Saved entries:
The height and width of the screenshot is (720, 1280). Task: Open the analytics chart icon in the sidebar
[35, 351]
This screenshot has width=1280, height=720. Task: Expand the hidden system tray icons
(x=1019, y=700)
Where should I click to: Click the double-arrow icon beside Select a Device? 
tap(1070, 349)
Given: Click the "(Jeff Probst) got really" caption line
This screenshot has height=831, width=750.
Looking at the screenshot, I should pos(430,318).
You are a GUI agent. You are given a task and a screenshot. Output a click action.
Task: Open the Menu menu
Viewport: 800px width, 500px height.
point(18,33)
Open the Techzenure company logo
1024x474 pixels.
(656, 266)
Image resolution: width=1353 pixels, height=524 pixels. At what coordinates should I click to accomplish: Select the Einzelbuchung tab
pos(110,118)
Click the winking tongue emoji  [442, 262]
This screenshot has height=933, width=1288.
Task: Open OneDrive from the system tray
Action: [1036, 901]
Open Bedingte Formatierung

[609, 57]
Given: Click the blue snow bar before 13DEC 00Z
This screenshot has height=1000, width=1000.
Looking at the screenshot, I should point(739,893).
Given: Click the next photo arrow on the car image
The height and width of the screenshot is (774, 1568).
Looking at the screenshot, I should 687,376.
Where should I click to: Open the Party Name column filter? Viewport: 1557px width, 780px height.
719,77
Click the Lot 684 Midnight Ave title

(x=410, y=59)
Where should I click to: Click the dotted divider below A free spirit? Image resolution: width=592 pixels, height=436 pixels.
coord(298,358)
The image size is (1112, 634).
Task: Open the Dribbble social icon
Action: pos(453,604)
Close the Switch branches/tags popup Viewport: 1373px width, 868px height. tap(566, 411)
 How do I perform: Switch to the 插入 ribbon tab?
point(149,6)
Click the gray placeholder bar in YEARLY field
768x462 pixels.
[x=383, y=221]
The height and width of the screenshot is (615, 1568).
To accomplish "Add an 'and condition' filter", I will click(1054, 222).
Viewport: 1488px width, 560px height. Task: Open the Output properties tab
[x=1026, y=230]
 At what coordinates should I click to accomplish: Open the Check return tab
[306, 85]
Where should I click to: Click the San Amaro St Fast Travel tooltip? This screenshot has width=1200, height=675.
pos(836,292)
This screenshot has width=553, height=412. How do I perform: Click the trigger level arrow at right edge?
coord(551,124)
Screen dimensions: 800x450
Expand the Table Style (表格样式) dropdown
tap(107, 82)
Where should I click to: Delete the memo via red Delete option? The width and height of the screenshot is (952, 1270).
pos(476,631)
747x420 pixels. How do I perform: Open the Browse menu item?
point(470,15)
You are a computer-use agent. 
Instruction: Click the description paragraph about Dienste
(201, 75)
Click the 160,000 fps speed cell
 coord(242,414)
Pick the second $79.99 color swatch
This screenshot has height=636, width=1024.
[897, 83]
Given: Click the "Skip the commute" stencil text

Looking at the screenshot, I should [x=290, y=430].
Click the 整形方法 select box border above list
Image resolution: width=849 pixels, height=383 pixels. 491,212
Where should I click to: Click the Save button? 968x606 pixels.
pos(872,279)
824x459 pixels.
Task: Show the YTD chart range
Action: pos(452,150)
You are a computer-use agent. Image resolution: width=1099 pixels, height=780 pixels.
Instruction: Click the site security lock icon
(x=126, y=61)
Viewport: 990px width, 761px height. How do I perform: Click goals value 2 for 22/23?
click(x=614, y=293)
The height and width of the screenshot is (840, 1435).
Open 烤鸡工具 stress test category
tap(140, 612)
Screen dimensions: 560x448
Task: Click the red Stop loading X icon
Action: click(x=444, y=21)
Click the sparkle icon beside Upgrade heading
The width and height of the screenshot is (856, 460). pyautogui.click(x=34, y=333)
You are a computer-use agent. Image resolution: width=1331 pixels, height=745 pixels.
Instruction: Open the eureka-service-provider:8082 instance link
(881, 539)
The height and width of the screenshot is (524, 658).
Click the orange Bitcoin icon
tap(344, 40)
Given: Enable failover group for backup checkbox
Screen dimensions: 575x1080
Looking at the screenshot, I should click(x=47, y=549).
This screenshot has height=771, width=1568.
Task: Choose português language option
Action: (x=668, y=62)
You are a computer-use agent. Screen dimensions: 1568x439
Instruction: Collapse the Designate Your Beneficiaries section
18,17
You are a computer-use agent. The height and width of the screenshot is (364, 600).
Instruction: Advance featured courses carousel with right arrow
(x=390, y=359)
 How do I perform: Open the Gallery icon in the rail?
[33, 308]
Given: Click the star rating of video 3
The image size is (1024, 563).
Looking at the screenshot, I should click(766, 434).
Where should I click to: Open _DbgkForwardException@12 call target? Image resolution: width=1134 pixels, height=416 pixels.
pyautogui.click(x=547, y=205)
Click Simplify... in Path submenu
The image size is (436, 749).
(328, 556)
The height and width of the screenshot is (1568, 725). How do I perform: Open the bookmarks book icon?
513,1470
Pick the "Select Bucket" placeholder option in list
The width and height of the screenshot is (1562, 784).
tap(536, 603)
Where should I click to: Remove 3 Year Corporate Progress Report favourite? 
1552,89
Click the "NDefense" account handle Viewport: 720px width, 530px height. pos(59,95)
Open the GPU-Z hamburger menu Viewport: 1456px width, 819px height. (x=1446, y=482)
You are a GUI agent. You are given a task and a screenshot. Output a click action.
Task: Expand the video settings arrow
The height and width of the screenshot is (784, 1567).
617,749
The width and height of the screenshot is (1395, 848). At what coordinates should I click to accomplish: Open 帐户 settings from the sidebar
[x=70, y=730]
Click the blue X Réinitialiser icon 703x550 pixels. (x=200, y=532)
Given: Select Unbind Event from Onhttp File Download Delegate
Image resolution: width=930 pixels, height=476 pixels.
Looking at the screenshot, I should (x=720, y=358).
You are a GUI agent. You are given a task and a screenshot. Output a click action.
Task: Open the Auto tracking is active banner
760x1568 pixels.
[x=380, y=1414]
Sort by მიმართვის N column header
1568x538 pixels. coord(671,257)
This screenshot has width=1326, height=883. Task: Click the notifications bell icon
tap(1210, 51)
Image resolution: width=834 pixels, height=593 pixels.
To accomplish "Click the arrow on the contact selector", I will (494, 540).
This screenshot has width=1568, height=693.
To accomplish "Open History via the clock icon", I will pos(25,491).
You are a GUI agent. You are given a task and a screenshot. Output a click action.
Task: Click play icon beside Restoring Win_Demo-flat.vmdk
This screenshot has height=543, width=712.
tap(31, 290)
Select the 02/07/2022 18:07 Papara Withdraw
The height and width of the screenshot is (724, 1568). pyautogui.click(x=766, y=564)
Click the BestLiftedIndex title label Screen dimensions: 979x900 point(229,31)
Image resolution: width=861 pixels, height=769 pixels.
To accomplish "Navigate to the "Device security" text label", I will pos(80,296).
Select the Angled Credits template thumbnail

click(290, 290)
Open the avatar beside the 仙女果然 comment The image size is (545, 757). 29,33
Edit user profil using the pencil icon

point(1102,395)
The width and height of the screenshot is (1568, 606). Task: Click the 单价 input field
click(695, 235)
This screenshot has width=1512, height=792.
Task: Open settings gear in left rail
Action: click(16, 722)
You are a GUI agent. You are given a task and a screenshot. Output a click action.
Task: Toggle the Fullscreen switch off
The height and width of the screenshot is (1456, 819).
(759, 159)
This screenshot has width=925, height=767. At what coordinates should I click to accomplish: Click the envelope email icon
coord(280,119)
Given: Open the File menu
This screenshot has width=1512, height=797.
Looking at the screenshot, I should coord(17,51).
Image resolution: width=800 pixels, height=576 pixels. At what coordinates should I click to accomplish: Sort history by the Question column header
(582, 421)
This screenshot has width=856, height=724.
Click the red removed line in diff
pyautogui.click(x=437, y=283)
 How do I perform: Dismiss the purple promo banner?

Exercise objective:
When the line with "Where should I click to: Open _DbgkForwardException@12" is reached in the data above, begin copying, and stop after the line with "Task: Expand the video settings arrow"; copy each line exactly, both ends included.

Task output:
Where should I click to: Open _DbgkForwardException@12 call target? Image resolution: width=1134 pixels, height=416 pixels.
pyautogui.click(x=547, y=205)
Click Simplify... in Path submenu
The image size is (436, 749).
(328, 556)
The height and width of the screenshot is (1568, 725). How do I perform: Open the bookmarks book icon?
513,1470
Pick the "Select Bucket" placeholder option in list
The width and height of the screenshot is (1562, 784).
tap(536, 603)
Where should I click to: Remove 3 Year Corporate Progress Report favourite? 
1552,89
Click the "NDefense" account handle Viewport: 720px width, 530px height. pos(59,95)
Open the GPU-Z hamburger menu Viewport: 1456px width, 819px height. (x=1446, y=482)
You are a GUI agent. You are given a task and a screenshot. Output a click action.
Task: Expand the video settings arrow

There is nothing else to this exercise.